======== Dataset records ========

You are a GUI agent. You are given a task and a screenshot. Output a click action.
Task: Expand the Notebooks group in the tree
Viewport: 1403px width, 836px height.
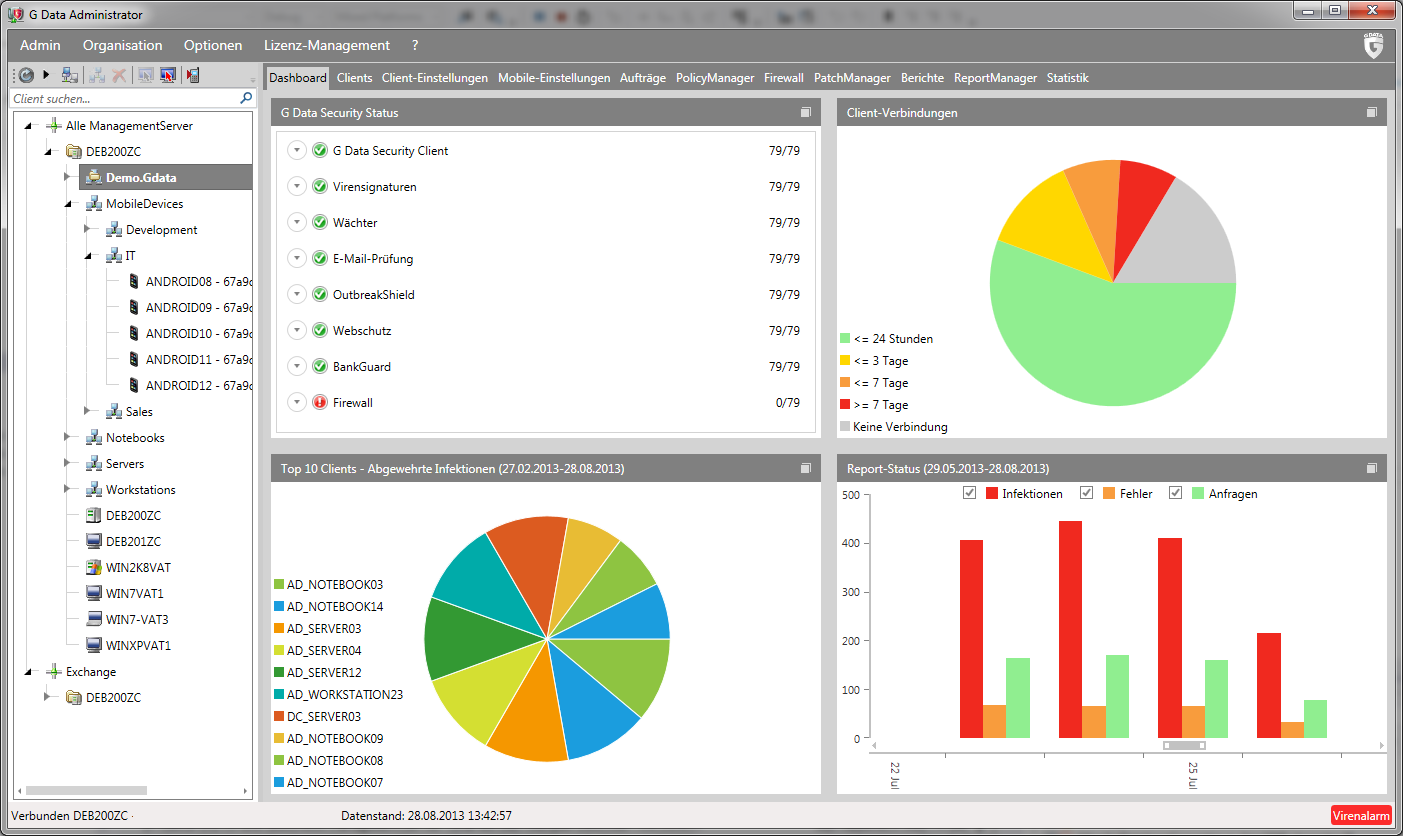click(x=68, y=437)
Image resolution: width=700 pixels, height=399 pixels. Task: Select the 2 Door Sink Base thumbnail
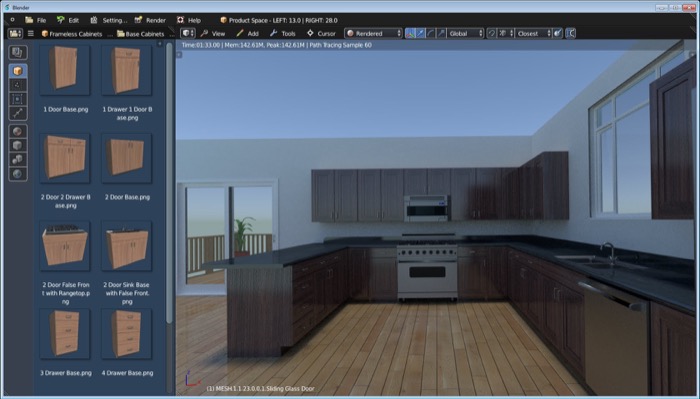(127, 246)
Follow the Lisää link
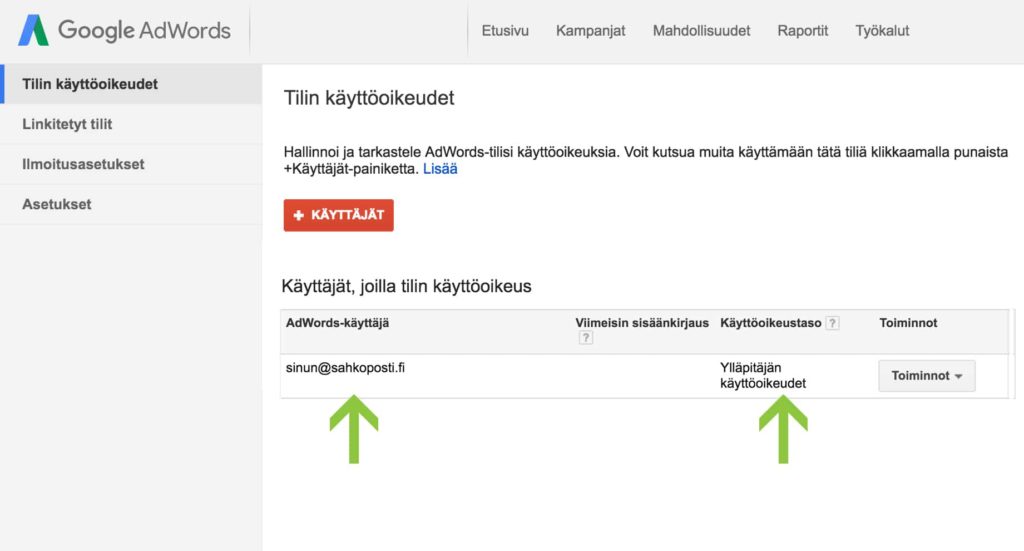 pyautogui.click(x=440, y=169)
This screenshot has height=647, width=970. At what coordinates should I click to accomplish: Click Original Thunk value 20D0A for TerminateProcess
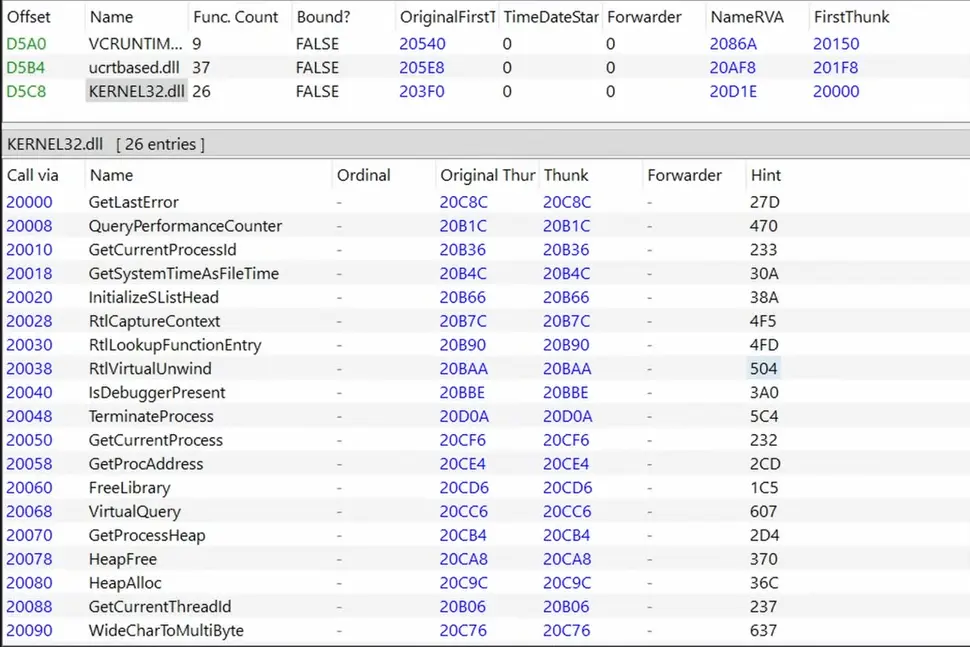click(x=464, y=417)
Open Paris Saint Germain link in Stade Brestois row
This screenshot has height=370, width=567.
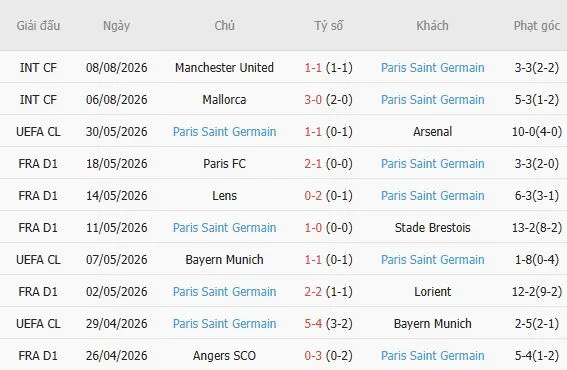(x=224, y=227)
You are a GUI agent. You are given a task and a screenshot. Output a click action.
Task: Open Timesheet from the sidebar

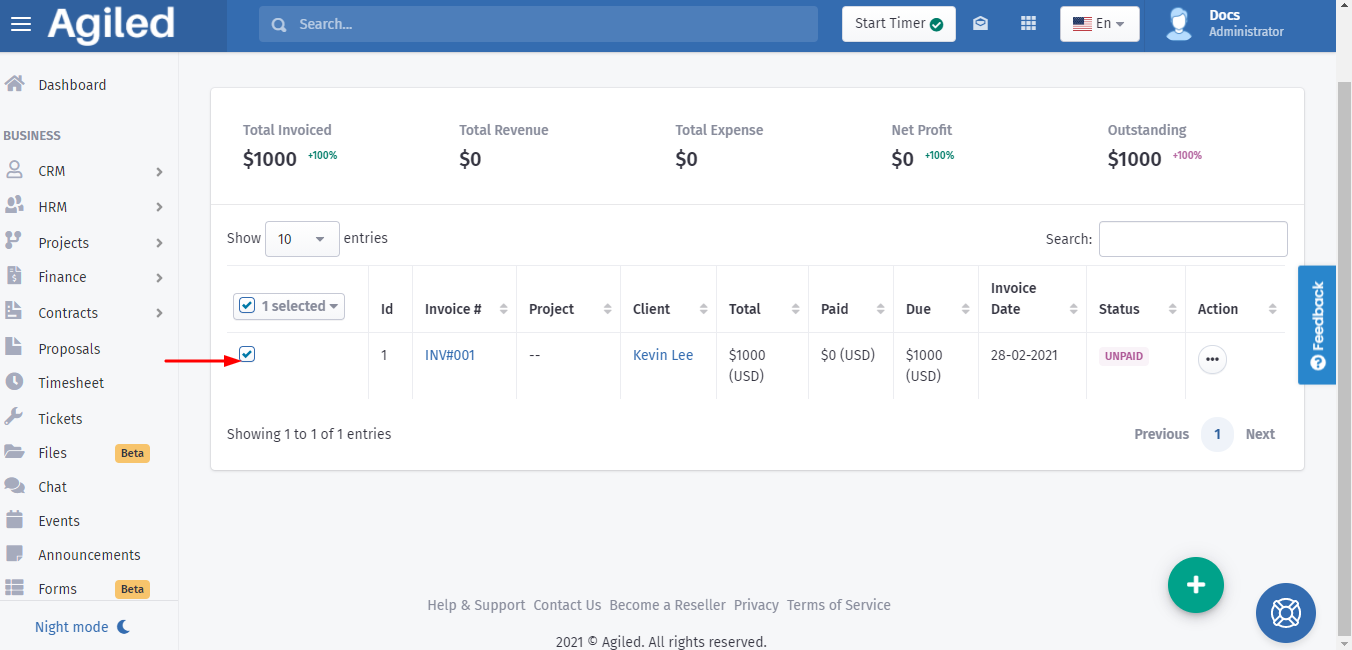click(71, 383)
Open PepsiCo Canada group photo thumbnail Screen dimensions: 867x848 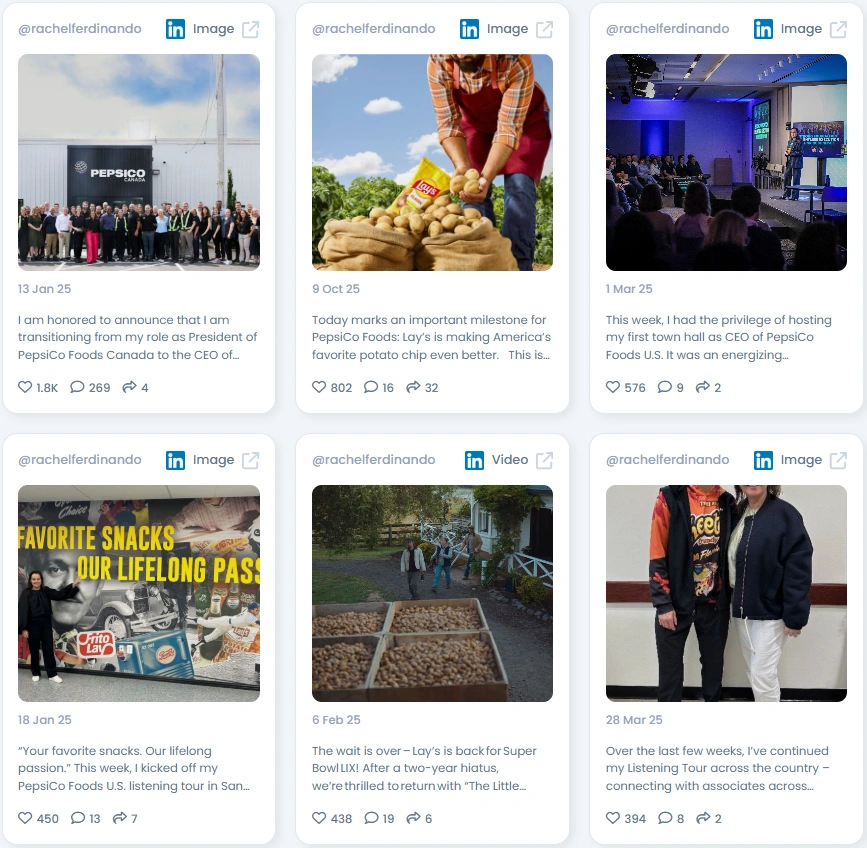[x=139, y=162]
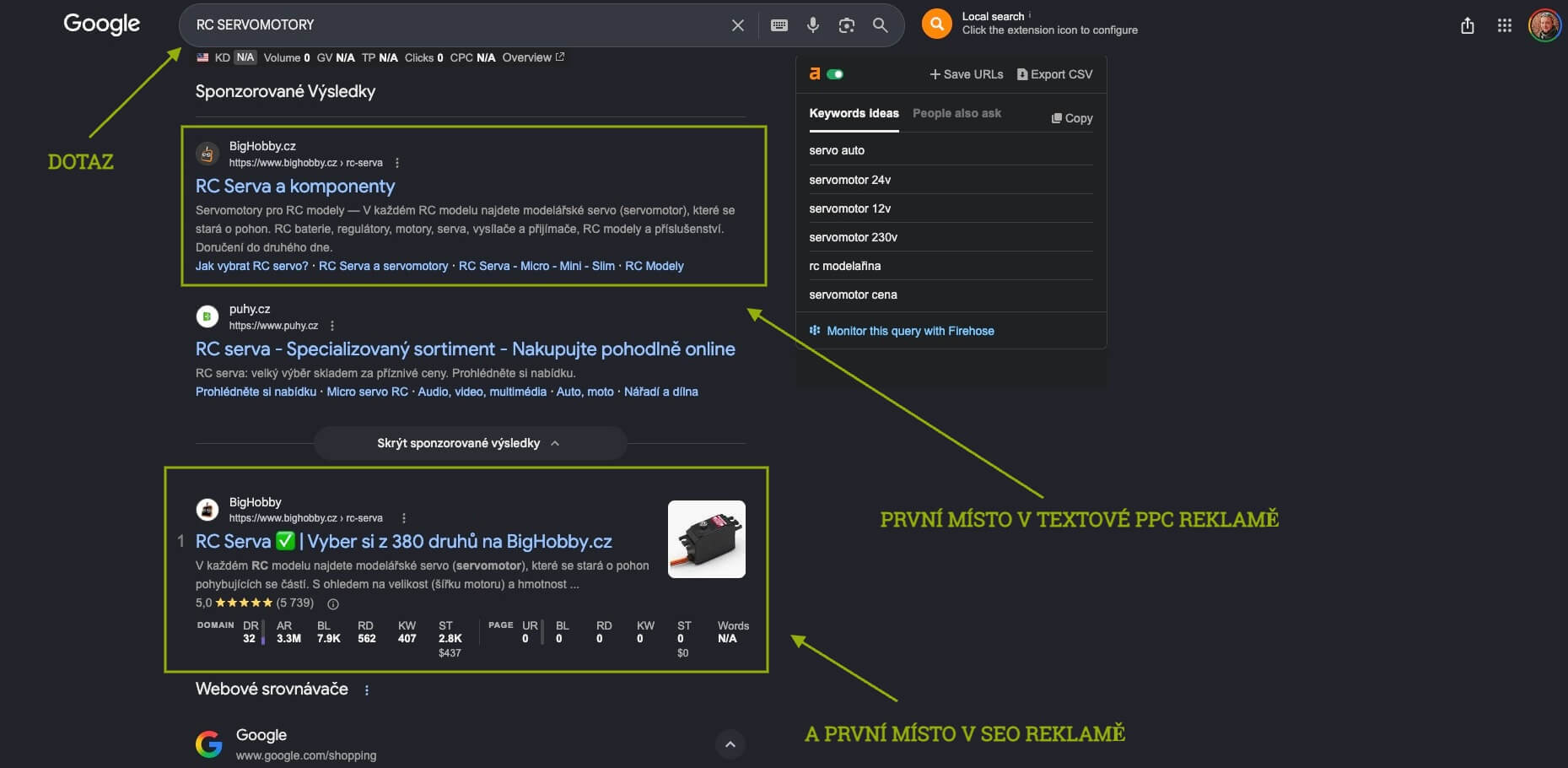Click the servo product thumbnail image

[707, 539]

========

Task objective
Transcribe the entries above exactly, from their first line through the line with "Open Paris Saint", and omit all pictures.

Worked solution
You are a GUI agent. You are given a task and a screenshot. Output a click action.
Task: Expand the Notebooks group in the tree
Viewport: 1403px width, 836px height.
click(x=68, y=437)
Image resolution: width=700 pixels, height=399 pixels. Task: Select the 2 Door Sink Base thumbnail
(127, 246)
Follow the Lisää link
 pyautogui.click(x=440, y=169)
This screenshot has height=647, width=970. At what coordinates should I click to accomplish: Click Original Thunk value 20D0A for TerminateProcess
click(x=464, y=417)
Open Paris Saint Germain link in Stade Brestois row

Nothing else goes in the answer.